4) shouldn't below fixes should be made to align buffers' timeline? I'm a bit confused in this though. I think -1 for actions is correct,

            # actions actually played by the agent
            actions = torch.tensor(
                rb_initial["actions"][-imagination_steps + i - 1], # (anthony) subtract 1
                device=fabric.device,
                dtype=torch.float32,
            )[None]

I think the original -imagination_steps + i is correct with -1 for actions, but instead I got desired trajectory with -imagination_steps + i + 1... confusing

        # reconstruct the observations from the latent states used when interacting with the environment
        played_latent_states = torch.cat(
            (
                torch.tensor(rb_initial["stochastic_state"][-imagination_steps + i + 1], device=fabric.device), # (anthony) add 1
                torch.tensor(rb_initial["recurrent_state"][-imagination_steps + i + 1], device=fabric.device), # (anthony) add 1
            ),
            -1,
        )
anthony0727 commented 1 month ago

With the changes above, now I got the desired performance & results!
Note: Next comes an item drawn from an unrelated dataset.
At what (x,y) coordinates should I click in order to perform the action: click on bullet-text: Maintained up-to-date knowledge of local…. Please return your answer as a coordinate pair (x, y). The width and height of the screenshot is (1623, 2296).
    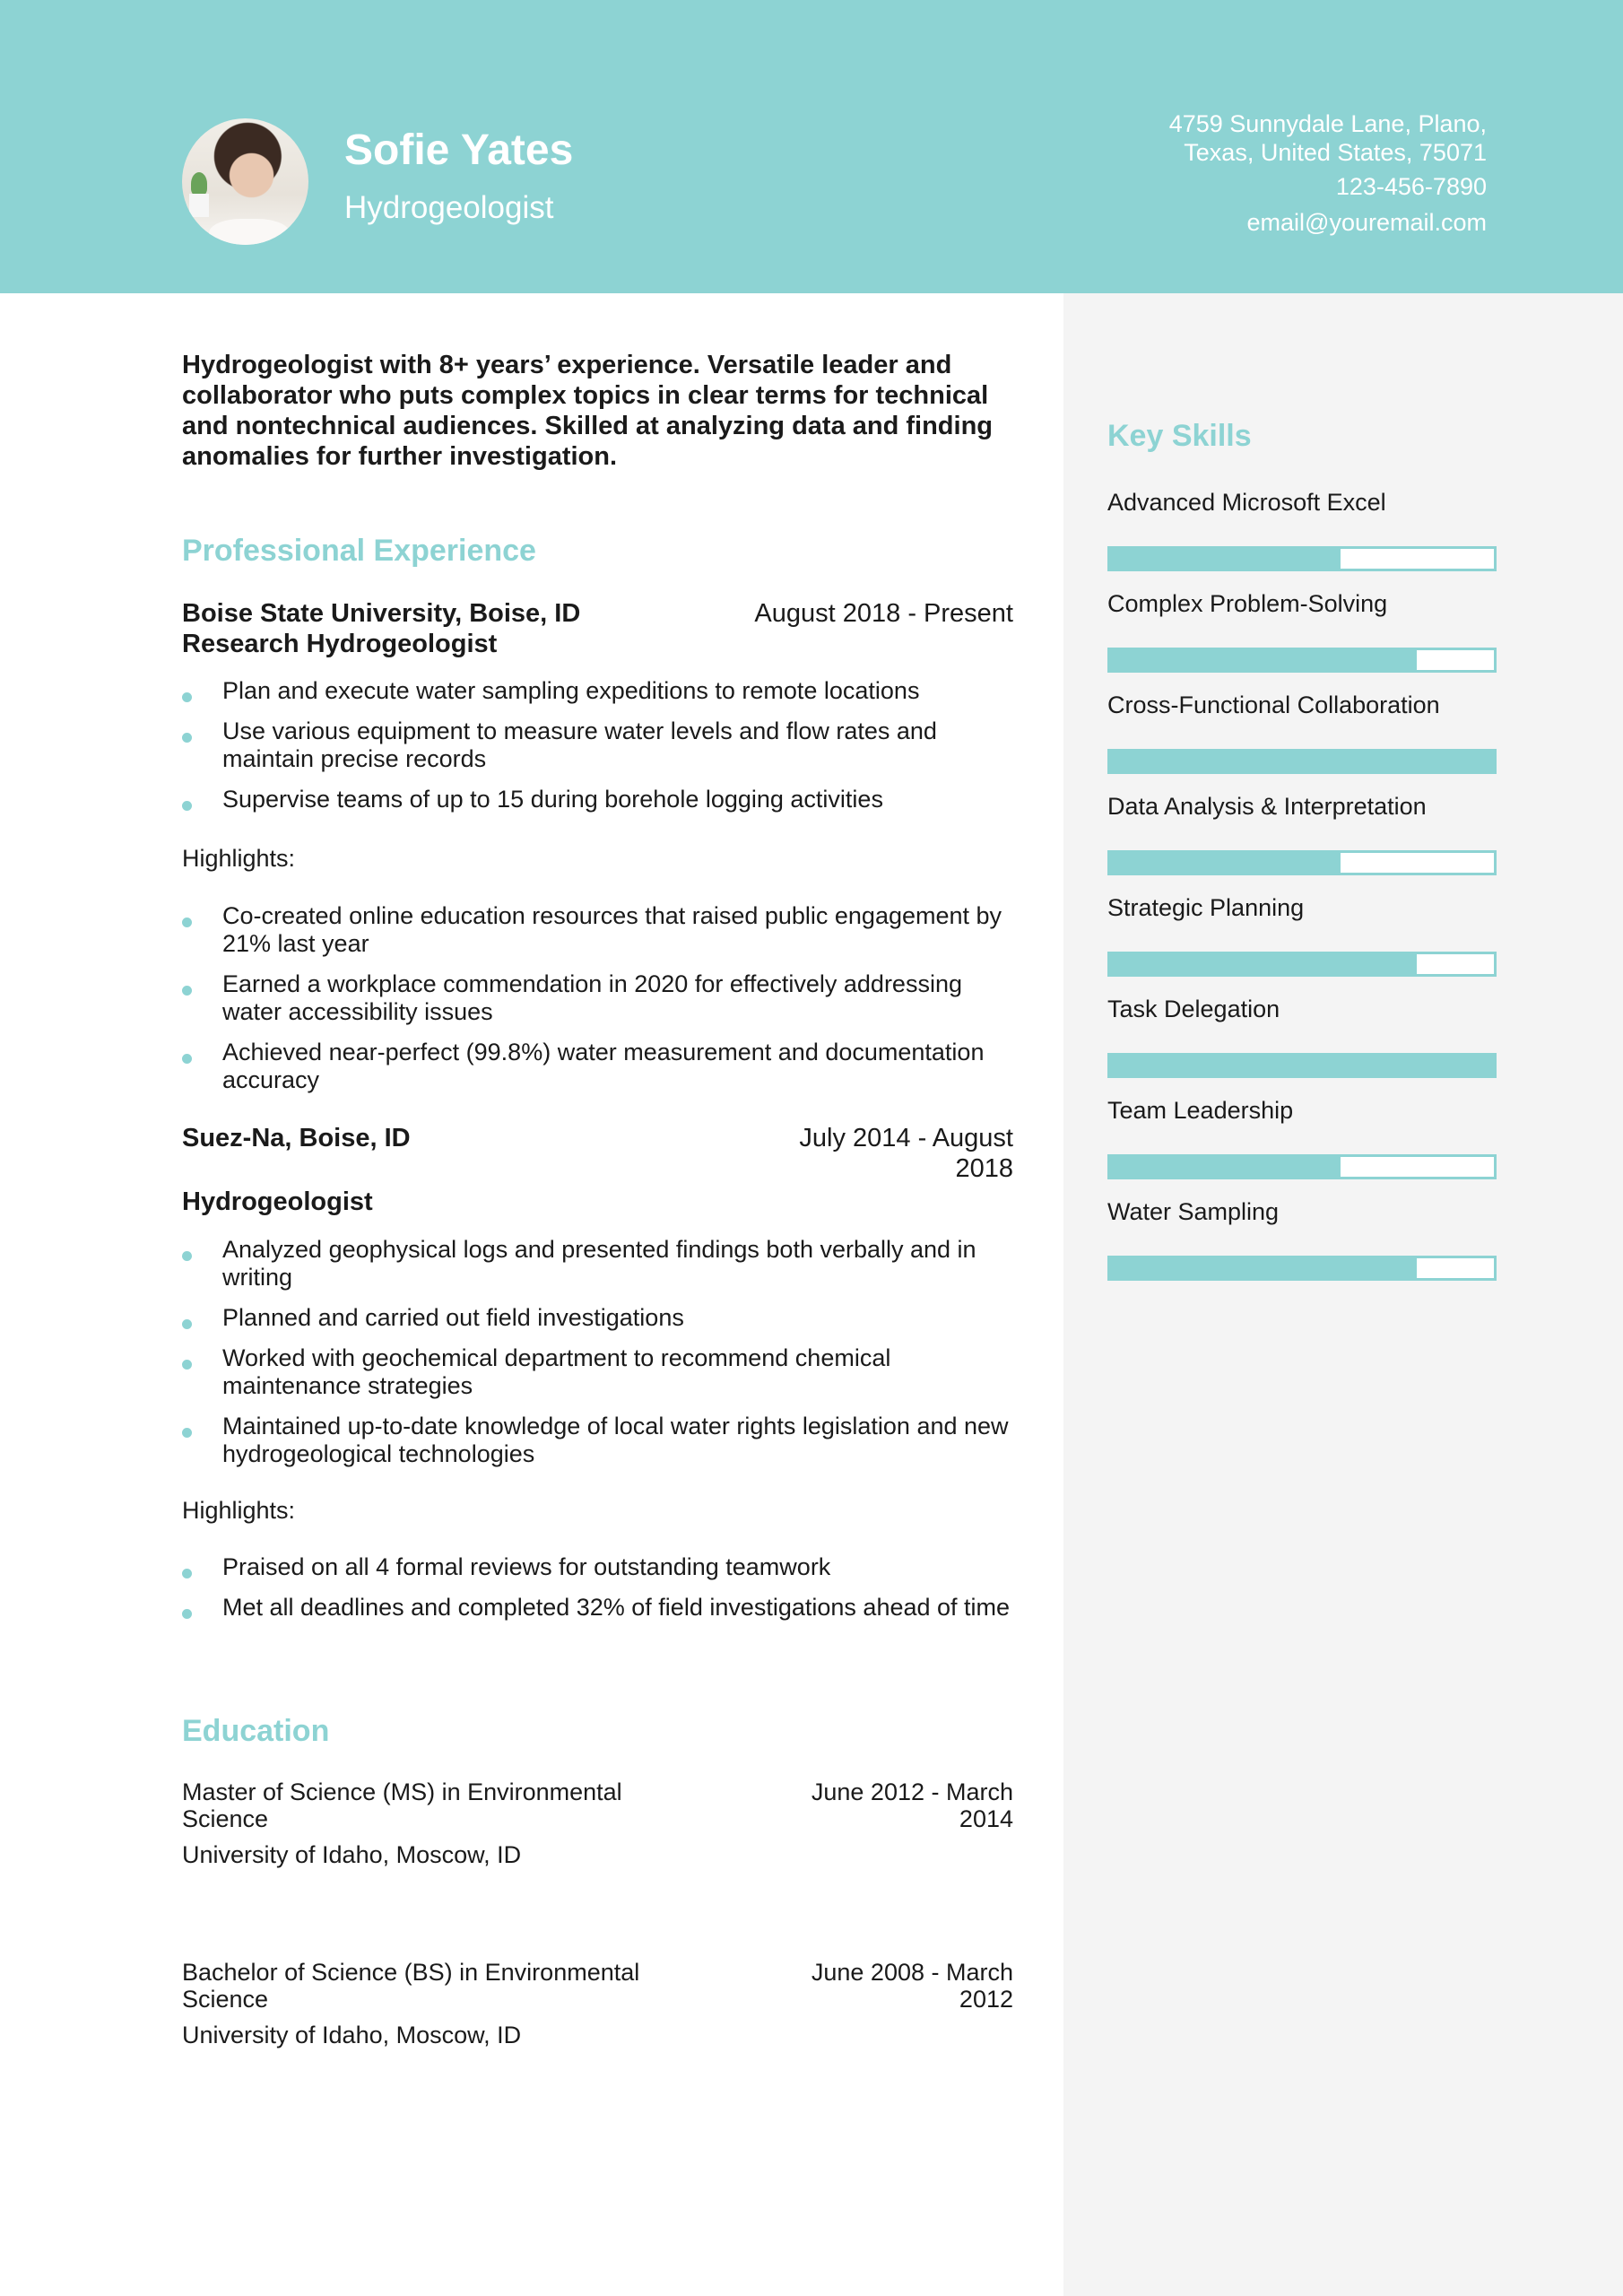
    Looking at the image, I should click on (616, 1440).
michele-milesi commented 1 month ago

Hi @anthony0727,

  1. The player has the stochastic state that is flattened, as you can see here: https://github.com/Eclectic-Sheep/sheeprl/blob/40035066a55b76fd9f9dc4d92ee5a749e079e6b1/sheeprl/algos/dreamer_v3/agent.py#L655 or https://github.com/Eclectic-Sheep/sheeprl/blob/40035066a55b76fd9f9dc4d92ee5a749e079e6b1/sheeprl/algos/dreamer_v3/agent.py#L686
  2. You are right, the reconstructed observation should be incremented by 0.5
  3. Same as 2., we modified Dreamer and these two modifications escaped us.
  4. +1 is correct because there is a mismatch between actions and latent states (due to the inclusion of the initial latent state in the buffer). The problem with +1 is that the last action is the one in position 0.

I will fix these problems as soon as possible, thanks for reporting these.

EDIT:

  1. As it stands, latent states at index i are generated by the observation at index i-1 and are used to generate the action at index i-1. This is because the initial latent state is buffered. I will modify it because it only creates confusion.
belerico commented 1 month ago

@anthony0727 @michele-milesi thank you both! Effectively we save the stochastic and recurrent state that refers to the previous action instead of the one that has been generated

michele-milesi commented 1 month ago

Hi @anthony0727, we created a branch for fixing this issue, can you check if it works? (https://github.com/Eclectic-Sheep/sheeprl/tree/fix/dv3-imagination-notebook)

Thanks

anthony0727 commented 1 month ago

I'll soon look into it & new dv3 after my deadline thing!!